Because the daily lottery requires you to be on the ground, many hopefuls base themselves nearby and simply keep entering each day until they win or run out of time.

What the odds really look like

The honest answer is that winning is hard. With a tiny daily cap and tens of thousands of applicants competing across the year, success rates run low, and the most popular months and weekends are the toughest. There is no fixed percentage worth quoting, because it shifts with the season, the day of the week, and how many people apply.

A few things genuinely improve your chances: choosing shoulder-season dates, applying for weekdays instead of weekends, staying flexible on which day you go, and entering both lotteries rather than betting everything on one. Plan for the possibility that you will not win at all, and have a backup adventure ready so the trip is never wasted.

Stunning alternatives that need no Wave permit

Here is the part most first-timers miss: the Vermilion Cliffs country is full of surreal sandstone that does not require a Wave permit, and some of it rivals The Wave itself.

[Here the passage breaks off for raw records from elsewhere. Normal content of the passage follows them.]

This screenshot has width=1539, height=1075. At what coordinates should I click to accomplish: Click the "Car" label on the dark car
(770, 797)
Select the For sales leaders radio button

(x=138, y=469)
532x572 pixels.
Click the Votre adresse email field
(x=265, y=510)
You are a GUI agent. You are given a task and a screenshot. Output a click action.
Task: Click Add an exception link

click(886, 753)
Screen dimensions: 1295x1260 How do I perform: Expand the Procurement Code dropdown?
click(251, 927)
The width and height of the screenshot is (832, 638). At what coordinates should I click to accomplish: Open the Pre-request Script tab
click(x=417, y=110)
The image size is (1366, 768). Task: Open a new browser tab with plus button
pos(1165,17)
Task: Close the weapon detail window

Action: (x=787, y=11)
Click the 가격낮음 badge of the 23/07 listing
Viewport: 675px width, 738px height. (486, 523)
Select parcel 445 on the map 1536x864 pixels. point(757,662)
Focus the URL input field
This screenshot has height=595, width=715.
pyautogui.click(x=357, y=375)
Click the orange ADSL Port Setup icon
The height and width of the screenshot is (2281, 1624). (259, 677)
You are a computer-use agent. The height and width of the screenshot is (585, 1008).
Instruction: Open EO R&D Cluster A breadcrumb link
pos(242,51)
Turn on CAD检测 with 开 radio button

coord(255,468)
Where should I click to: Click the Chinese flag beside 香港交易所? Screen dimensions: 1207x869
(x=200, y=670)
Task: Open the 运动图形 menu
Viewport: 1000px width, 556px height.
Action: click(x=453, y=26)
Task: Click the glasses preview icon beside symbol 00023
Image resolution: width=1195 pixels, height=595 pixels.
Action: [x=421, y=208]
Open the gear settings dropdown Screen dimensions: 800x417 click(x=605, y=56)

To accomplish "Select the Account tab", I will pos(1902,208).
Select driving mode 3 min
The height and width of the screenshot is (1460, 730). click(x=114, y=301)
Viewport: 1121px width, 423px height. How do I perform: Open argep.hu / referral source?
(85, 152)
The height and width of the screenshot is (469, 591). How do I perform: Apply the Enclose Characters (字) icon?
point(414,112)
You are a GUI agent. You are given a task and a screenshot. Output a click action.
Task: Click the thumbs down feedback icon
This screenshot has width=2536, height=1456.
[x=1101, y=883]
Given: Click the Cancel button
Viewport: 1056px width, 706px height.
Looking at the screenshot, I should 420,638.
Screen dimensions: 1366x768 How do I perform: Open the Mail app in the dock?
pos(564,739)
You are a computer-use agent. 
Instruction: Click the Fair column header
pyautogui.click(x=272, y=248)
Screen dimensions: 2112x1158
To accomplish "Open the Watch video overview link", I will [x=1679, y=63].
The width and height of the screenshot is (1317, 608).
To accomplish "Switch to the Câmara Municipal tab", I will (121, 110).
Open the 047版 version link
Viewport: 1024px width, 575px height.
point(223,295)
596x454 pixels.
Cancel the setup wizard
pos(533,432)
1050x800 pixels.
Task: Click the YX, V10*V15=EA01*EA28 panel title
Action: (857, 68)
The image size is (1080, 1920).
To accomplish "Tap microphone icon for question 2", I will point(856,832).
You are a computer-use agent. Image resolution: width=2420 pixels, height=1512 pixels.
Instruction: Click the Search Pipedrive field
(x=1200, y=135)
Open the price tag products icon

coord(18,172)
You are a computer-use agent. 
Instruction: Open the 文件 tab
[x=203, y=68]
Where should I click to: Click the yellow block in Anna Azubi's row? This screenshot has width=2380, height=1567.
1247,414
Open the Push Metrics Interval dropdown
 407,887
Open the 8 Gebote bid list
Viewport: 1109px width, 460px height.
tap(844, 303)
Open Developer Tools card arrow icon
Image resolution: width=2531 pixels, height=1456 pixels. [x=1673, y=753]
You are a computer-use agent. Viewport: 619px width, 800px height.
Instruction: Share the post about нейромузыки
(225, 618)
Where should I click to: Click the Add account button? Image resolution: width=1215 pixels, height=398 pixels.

  • White Pocket. A psychedelic play of red, white, and pink rock that looks brushed on by hand. It sits inside the same Vermilion Cliffs National Monument and needs no lottery, though the deep sand road in usually calls for a guide or capable high-clearance, four-wheel-drive vehicle.
  • Coyote Buttes South. The Wave’s quieter neighbor has its own permit, but one that is far easier to obtain, with otherworldly teepees and color-banded domes to wander.
  • Wire Pass and Buckskin Gulch. A short, accessible canyon walk that opens into one of the longest slot canyons in the world. House Rock Valley nearby serves up sweeping vistas over the Paria River canyon and Buckskin Gulch country.

These spots let you experience the same painted-desert magic on your own schedule, which is exactly the kind of plan-B the region rewards.

Plan it the smart way

Treat a Wave permit as a bonus, not the foundation of your trip. Enter the advance lottery early, try the daily lottery while you are in the area, and build the rest of your days around the no-permit wonders nearby. The broader Strip gives you plenty to fill them — browse our recreation guide, explore the landmarks scattered across the high desert, and use the gateway towns of Kanab and Fredonia as your base. Before you finalize anything, check the BLM for current permit rules, fees, road conditions, and seasonal closures. Win or lose the lottery, this corner of Arizona will not disappoint.